> **YOUR INSTRUCTIONS**
Only the lines from the one that contains "The image size" through the last line of the data below should be duplicated, exactly and without pictures.

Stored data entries
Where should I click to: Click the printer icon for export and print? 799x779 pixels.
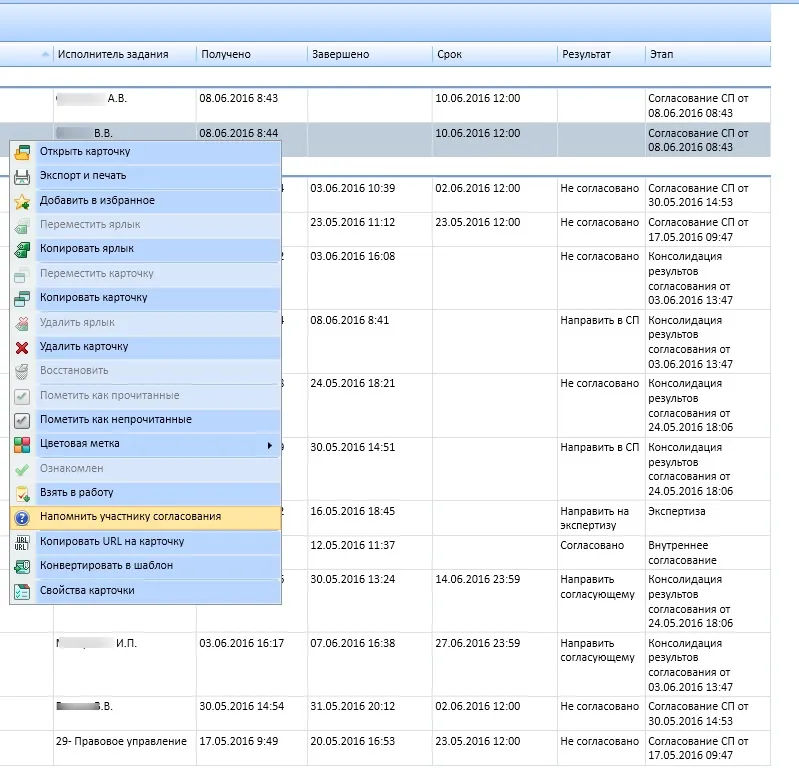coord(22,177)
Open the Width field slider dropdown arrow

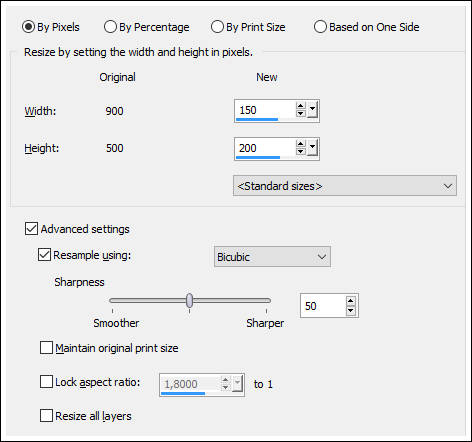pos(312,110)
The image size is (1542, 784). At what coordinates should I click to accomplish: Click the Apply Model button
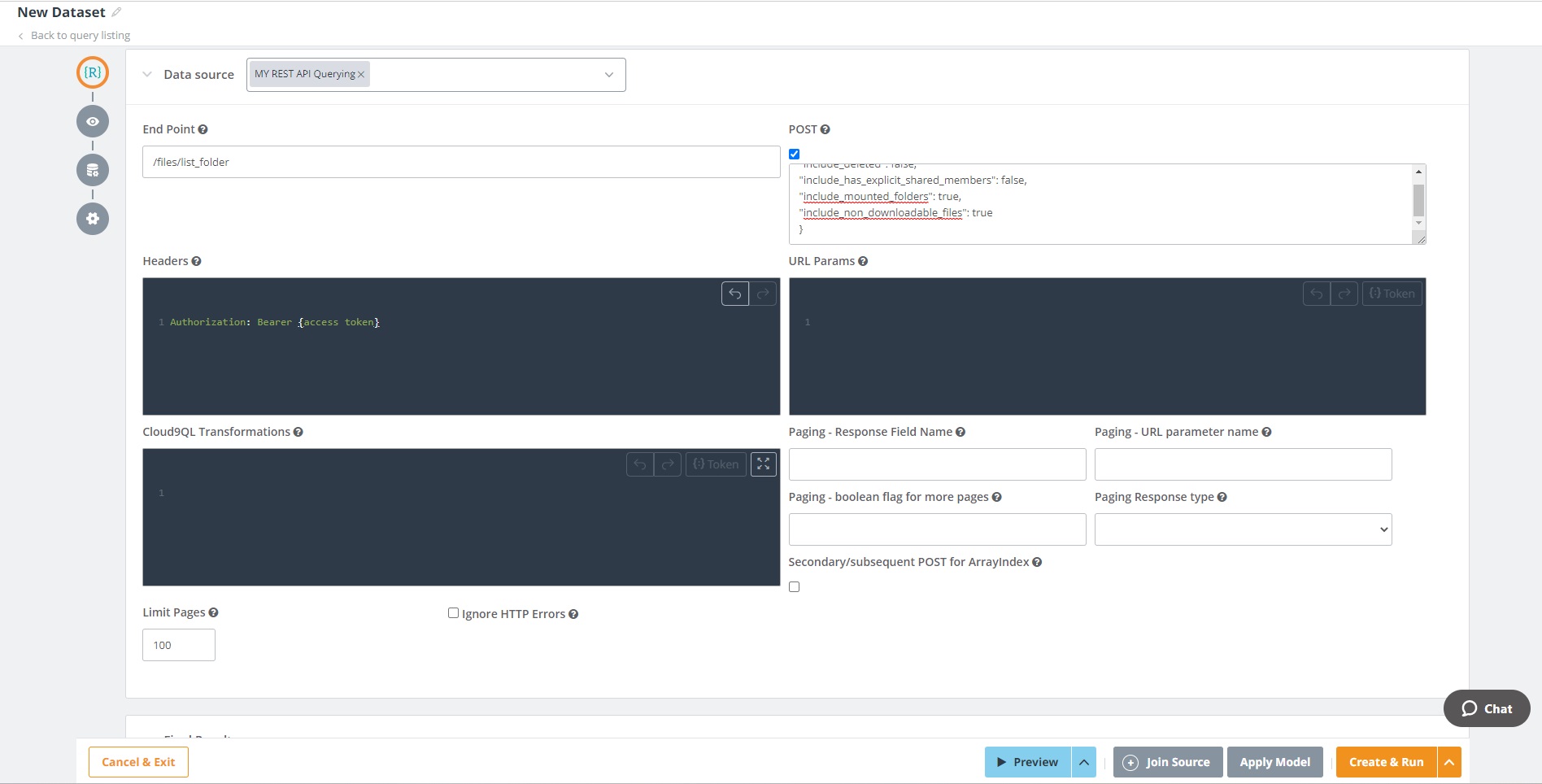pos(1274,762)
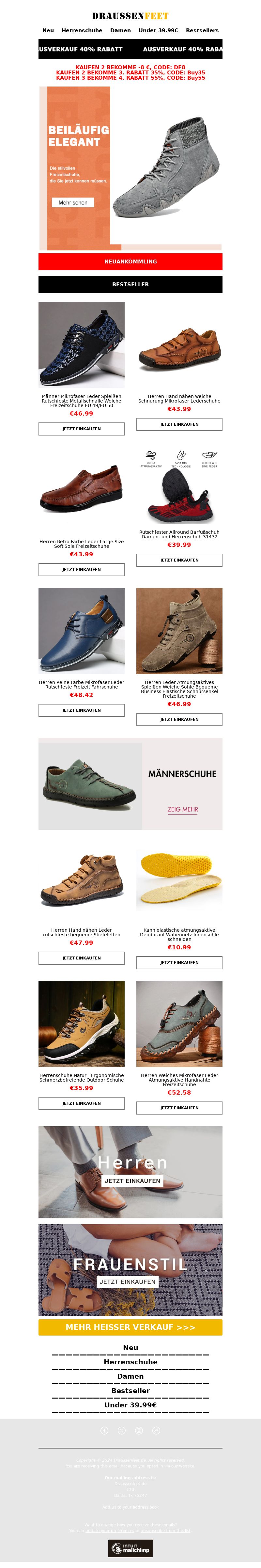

> **RESULT FOR THIS EXERCISE**
The image size is (1542, 784). At what coordinates should I click to accomplish: Click the Apply Model button
pos(1274,762)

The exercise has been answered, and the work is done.